Whatever hon. Members may make of local cases, the debate in general--as always with local government debates--generates more heat than light. We hear claim and counterclaim. The same aims are espoused on both sides of the House. Both sides say that they want better democracy and better services. We then indulge in a kickabout because we are apparently heading in opposite directions. Let us take one of those claims. Both sides have said tonight that they want better democracy. I have no hesitation in saying that the way to preserve democracy is to seek better value for money, to protect ratepayers and to lay down minimum standards for councils to follow. We are being accused tonight--as in every local government debate, especially debates about money--of being anti-democratic, but where is the democracy in the sort of waste that Labour councils typically go in for? Where is the local democracy in empty council houses and uncollected rates and rents?
Mr. Soley : Let me follow that line. Where is the democracy in the 6 per cent. of Government-owned houses that are empty--three times more than the local authority average? Where is the democracy in the other kinds of waste brought about by the present Government? Is it being suggested that we should abolish national as well as local democracy?
Mr. Wilshire : That makes my point entirely. Both sides will claim that they are in favour of democracy and then make opposite points. The other thing about this debate on democracy and finance that I find difficult to stomach is that those who try
Column 563to lecture us on our lack of democracy are themselves guilty of double standards. We are told that local government should be free to do what it likes--except, of course, if it wants to go on running grammar schools. We are told that local government should be free to raise its own funds--except, of course, from council house tenants or ratepayers when it is convenient or politically expedient not to bother to collect their money.

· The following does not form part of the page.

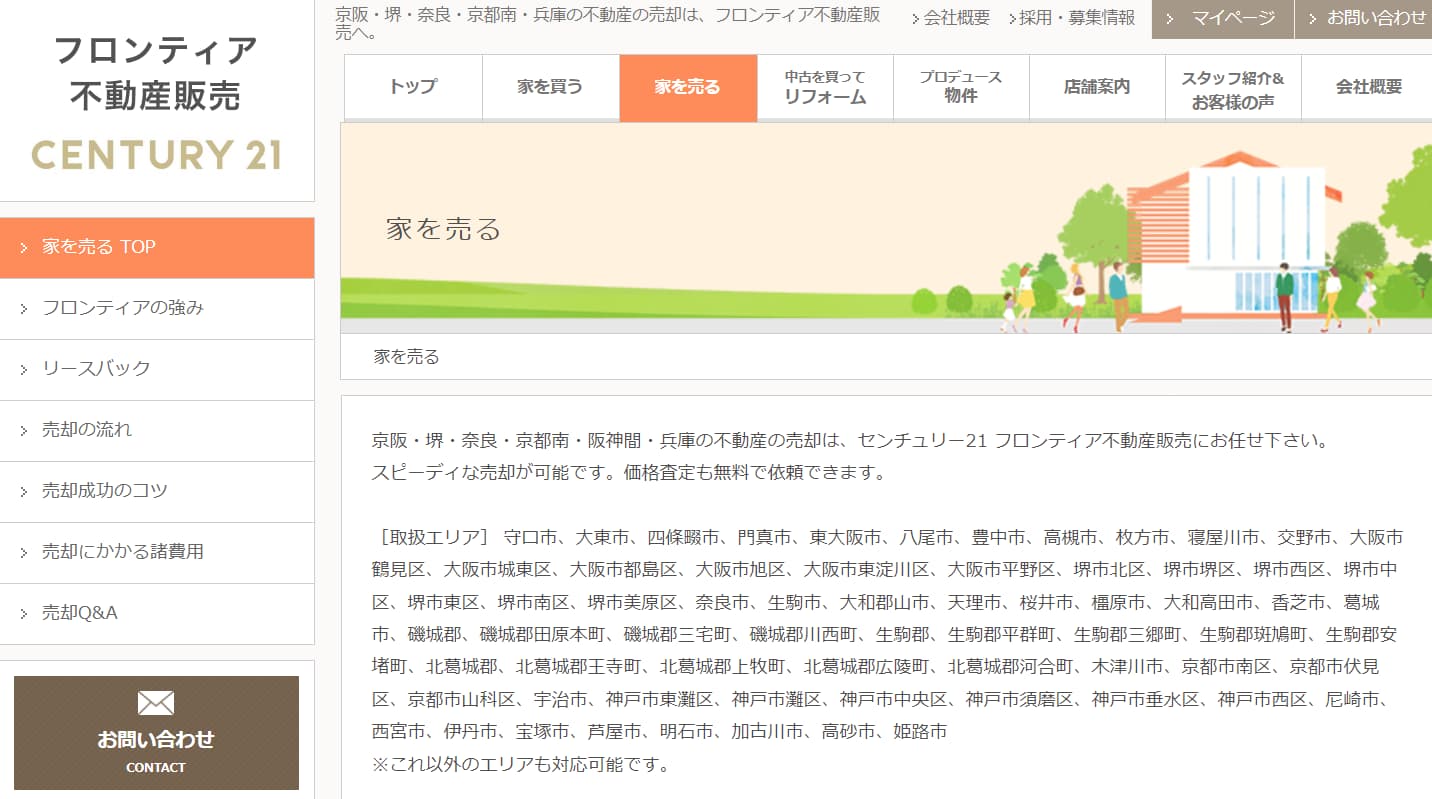Expand フロンティアの強み sidebar item

coord(122,308)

Double standards will get us nowhere in this debate. The way to make progress is to stick with the facts in the reports before us, to look at the 1989-90 settlement and to accept the reality of the planned expenditure for the final year of the present system being allowed to rise by 8.6 per cent. Opposition Members may wish to make cheap points about inflation, but an increase in expenditure of 8.6 per cent. will be above whatever they claim. It was asked earlier whether an increase in inflation would mean further change and an increase in rate support grant. If inflation goes down, as we believe that it will, will Labour councils hand back some of their rate support grant? Will nobody volunteer a refund?
Mr. Bernie Grant : Does the hon. Gentleman accept that local authority inflation is higher than inflation generally because local authority inflation includes a number of items that the Government do not use to calculate the national inflation figures? If that is the case, the 8.6 per cent. increase that the hon. Gentleman mentioned is barely sufficient to cope with local authority inflation as opposed to national inflation.
Mr. Wilshire : I accept that some local councils are guilty of increasing their expenditure because they cannot be bothered to keep it down, and I accept that some pay increases are unnaturally high because local government does not do its best to keep pay settlements down.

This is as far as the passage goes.